Garfield: His Nine Lives
Despite his technical skill behind the camera, for a while it was necessary for Hollywood to turn its back on Mel Gibson. He’s a racist and anti-Semite you see, and this made it impossible to ignore the fascist aesthetic and propagandist trappings that informed his work, not least Oscar darling Braveheart – a film that had it been released in wartime, would probably have been banned in Britain.
But Gibson’s been away long enough for his comments on Black people, Jews and women to have been forgotten. And you won’t find them referenced here. Naturally, Mel wants to rehabilitate his reputation with those all-important reactionary Academy voters, whose patronage can guarantee the funding of prestige pictures for decades to come. Mel’s too old for that other shit of course, you know – acting, so it’s his demonstrable prowess as an old fashioned storyteller that holds the key to his future.
Hacksaw Ridge, a war movie aligning the good fight with the good book, is calibrated to hit that Academy sweet spot. Yes, it’s an anti-war film powered by the director’s bloodlust, that gets off on pornographic violence, just as his old movies did, but the story of conscientious objector Desmond Doss – a simple Virginian boy who signed up for army service to support the fight against the Japanese while refusing to kill (he wouldn’t even touch a rifle), is cornball heroism at its most righteous and manipulative.

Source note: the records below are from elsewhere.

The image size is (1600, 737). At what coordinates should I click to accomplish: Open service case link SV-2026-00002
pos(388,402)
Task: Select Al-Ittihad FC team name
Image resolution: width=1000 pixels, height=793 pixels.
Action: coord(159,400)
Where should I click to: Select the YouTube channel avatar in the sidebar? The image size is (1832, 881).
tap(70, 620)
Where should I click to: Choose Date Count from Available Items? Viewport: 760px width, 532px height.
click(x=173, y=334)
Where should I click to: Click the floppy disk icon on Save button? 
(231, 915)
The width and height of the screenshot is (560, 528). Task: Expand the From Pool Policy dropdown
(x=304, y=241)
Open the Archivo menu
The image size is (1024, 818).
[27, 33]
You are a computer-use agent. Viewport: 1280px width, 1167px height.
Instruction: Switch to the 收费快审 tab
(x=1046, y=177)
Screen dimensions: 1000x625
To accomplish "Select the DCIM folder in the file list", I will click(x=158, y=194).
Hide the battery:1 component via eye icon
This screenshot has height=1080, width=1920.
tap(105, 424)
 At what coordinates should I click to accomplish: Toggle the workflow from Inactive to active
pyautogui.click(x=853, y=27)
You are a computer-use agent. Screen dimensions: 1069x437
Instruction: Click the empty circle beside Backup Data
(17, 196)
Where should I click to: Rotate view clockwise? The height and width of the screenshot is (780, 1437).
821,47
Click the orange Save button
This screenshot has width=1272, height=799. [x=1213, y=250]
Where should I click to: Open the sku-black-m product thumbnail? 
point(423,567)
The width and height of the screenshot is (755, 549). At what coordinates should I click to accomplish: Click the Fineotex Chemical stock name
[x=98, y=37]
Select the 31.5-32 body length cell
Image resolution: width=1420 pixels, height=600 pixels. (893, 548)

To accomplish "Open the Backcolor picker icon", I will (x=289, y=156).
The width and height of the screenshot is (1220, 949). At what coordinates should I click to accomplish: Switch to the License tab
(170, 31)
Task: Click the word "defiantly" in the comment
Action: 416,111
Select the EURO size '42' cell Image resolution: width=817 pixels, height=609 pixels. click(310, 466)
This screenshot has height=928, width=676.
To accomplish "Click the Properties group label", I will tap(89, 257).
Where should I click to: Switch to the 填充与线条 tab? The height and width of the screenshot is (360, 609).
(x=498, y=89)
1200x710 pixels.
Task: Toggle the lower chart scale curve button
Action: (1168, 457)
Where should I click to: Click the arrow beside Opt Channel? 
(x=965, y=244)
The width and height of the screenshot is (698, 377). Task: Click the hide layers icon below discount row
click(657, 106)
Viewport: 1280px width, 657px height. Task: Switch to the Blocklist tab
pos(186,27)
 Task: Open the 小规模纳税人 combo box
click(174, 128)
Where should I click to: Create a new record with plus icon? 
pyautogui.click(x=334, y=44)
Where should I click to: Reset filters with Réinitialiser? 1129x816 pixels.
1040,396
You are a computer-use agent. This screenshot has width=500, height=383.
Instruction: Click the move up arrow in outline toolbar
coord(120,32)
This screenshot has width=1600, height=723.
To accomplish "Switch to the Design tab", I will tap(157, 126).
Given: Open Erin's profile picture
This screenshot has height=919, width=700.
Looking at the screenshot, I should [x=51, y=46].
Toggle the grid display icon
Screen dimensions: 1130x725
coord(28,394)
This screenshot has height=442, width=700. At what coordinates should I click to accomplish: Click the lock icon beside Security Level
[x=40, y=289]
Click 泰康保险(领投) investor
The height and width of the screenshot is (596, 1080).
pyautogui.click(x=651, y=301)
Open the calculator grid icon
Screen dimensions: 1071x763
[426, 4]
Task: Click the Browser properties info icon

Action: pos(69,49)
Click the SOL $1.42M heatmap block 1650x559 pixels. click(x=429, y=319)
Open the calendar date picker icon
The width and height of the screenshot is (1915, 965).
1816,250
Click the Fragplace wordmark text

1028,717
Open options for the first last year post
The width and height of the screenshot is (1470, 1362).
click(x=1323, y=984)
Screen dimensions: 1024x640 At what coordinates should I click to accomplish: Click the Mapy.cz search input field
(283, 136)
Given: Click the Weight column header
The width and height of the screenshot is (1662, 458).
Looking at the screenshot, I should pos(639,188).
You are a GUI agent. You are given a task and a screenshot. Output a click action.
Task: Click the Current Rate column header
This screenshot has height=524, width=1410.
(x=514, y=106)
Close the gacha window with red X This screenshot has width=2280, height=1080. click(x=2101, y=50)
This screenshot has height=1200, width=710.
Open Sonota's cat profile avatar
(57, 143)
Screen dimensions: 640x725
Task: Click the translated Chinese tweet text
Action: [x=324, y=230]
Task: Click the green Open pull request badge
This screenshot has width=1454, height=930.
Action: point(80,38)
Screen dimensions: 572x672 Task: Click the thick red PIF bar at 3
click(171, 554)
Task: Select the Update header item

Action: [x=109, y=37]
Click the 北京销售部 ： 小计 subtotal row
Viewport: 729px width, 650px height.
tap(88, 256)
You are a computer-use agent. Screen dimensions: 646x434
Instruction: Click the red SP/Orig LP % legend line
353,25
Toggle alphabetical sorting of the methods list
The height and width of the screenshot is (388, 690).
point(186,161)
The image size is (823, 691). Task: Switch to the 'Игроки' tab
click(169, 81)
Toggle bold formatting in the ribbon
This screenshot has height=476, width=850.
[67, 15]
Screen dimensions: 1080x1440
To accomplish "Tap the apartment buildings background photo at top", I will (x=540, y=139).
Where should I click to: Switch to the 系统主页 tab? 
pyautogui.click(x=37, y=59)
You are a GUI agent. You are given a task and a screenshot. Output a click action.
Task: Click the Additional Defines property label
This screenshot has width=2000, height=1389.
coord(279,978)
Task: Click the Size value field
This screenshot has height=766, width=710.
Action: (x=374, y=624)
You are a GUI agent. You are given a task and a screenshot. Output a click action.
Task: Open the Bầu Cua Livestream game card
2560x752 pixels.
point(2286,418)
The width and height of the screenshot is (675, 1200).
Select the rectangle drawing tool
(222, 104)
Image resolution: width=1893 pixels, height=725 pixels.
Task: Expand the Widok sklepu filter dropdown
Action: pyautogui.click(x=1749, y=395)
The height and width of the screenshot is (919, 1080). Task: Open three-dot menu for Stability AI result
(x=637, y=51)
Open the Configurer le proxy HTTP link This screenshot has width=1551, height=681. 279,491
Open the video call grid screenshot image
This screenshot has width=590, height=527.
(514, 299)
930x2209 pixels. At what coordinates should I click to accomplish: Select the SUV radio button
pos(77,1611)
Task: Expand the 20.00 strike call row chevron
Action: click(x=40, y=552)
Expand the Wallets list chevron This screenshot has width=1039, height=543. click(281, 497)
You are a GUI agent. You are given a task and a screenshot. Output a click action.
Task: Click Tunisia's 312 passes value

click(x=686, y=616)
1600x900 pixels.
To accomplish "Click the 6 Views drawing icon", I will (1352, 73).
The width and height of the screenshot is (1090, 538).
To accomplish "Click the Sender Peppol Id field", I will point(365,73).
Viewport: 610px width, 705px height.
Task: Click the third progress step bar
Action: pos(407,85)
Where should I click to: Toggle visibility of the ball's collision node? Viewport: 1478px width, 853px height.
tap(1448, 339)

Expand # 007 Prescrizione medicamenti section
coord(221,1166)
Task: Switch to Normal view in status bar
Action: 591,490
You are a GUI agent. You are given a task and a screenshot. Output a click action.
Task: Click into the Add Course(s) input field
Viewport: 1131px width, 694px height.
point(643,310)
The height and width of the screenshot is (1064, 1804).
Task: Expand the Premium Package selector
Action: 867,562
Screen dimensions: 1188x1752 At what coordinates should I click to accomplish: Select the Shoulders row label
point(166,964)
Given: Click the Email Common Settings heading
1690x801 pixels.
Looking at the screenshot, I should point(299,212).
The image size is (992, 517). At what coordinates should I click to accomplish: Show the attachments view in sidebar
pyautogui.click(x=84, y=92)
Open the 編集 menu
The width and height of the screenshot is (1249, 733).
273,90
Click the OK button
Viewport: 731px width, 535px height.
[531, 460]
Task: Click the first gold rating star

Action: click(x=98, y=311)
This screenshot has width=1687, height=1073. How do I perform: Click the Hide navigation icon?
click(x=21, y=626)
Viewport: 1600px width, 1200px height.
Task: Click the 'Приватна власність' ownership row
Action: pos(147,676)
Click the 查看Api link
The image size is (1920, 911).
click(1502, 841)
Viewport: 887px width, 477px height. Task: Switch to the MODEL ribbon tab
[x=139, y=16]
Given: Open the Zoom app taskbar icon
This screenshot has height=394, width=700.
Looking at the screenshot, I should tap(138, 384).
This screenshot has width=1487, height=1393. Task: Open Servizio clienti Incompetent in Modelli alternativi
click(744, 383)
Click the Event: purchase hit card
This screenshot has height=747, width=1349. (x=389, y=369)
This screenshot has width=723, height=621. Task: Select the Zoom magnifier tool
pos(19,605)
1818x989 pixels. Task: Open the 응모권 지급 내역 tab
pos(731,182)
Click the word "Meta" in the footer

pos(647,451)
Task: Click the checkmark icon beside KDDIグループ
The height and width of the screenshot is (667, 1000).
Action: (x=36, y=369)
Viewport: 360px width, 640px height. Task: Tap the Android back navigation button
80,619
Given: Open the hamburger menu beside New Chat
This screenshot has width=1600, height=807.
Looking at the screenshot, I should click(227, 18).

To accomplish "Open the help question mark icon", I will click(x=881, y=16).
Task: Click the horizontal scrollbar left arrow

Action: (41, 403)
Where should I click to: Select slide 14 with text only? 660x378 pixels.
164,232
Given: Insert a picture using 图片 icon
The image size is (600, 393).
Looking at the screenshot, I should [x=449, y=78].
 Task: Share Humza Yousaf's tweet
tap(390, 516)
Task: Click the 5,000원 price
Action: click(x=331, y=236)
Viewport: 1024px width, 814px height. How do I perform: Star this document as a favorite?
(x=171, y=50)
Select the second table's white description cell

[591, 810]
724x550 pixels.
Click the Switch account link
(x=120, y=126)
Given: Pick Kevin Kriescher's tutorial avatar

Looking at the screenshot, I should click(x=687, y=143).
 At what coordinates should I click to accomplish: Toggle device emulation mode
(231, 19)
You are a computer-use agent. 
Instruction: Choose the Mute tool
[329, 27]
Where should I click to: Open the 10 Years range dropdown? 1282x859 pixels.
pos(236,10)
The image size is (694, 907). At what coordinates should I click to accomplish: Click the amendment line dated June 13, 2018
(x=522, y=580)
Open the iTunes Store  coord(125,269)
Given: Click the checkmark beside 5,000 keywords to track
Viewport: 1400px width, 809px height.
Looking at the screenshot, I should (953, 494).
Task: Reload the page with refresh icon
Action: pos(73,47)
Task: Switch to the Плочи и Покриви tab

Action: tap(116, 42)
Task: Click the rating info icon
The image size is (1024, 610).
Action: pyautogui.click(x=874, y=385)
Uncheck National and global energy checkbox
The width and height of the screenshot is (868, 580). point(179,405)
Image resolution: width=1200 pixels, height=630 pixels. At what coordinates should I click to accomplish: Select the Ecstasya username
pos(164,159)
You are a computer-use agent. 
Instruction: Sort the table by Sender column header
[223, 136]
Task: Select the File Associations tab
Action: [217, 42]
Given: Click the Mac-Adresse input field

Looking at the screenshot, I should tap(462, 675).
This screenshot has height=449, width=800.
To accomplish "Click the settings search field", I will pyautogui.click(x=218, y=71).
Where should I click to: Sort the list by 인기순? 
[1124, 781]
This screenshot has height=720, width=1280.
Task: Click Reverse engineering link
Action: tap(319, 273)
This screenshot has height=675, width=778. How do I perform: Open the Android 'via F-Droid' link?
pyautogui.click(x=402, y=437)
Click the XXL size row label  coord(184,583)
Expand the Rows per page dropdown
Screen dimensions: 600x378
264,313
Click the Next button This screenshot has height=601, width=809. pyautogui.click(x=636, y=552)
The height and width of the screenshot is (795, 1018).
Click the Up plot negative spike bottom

It’s a pretty fucking good movie if you like that sort of thing; a true story that shows the pacifist liberals how it should be done. You put on your tin hat, run into battle and make yourself useful. Doss shamed every deep thinker and philosopher out there. He fought his war with his heart and his pocket Bible.
If you were looking for ideological flaws in Gibson’s movie, you might balk at its right wing foundations: God, Country, Blood and Soil – the uncomplicated virtue of the uneducated and pious. The part of you that appreciates nuance and intellectual content wants to annihilate Andrew Garfield’s Private, despite his sheer decency, because his struggle for acceptance in the Army and his bravery on the battlefield is driven by unquestioned ignorance and naivety.
Gibson’s careful to code all of this as endearing naturally, inviting us to buy into the man’s monolithic faith in peace and the sanctity of life. It’s just a pity the director’s so obsessed with war and death. Perhaps this celebratory way in is what attracted Mel to the story.
Those on Gibson watch will enjoy his recasting of Doss as a talismanic, indeed messianic figure, that galvanises the troops on to victory, destroying an enemy the film brands as sub-human (with an equivocating scene of honourable suicide, celebrating the Japs’ death drive, inserted for balance). They’ll love the simple women folk (from good healthy stock) and the fetishistic treatment of traditional masculinity (heroism being its ultimate expression, whatever one’s psychical limitations). Indeed, Ridge is quintessential Mel.
The story’s true of course – Doss’s bravery even greater than portrayed here, but it would have been much more interesting to see a version of it that interrogated blind patriotism instead of celebrating it. That would be a relevant treatment rather than a mythologizing one.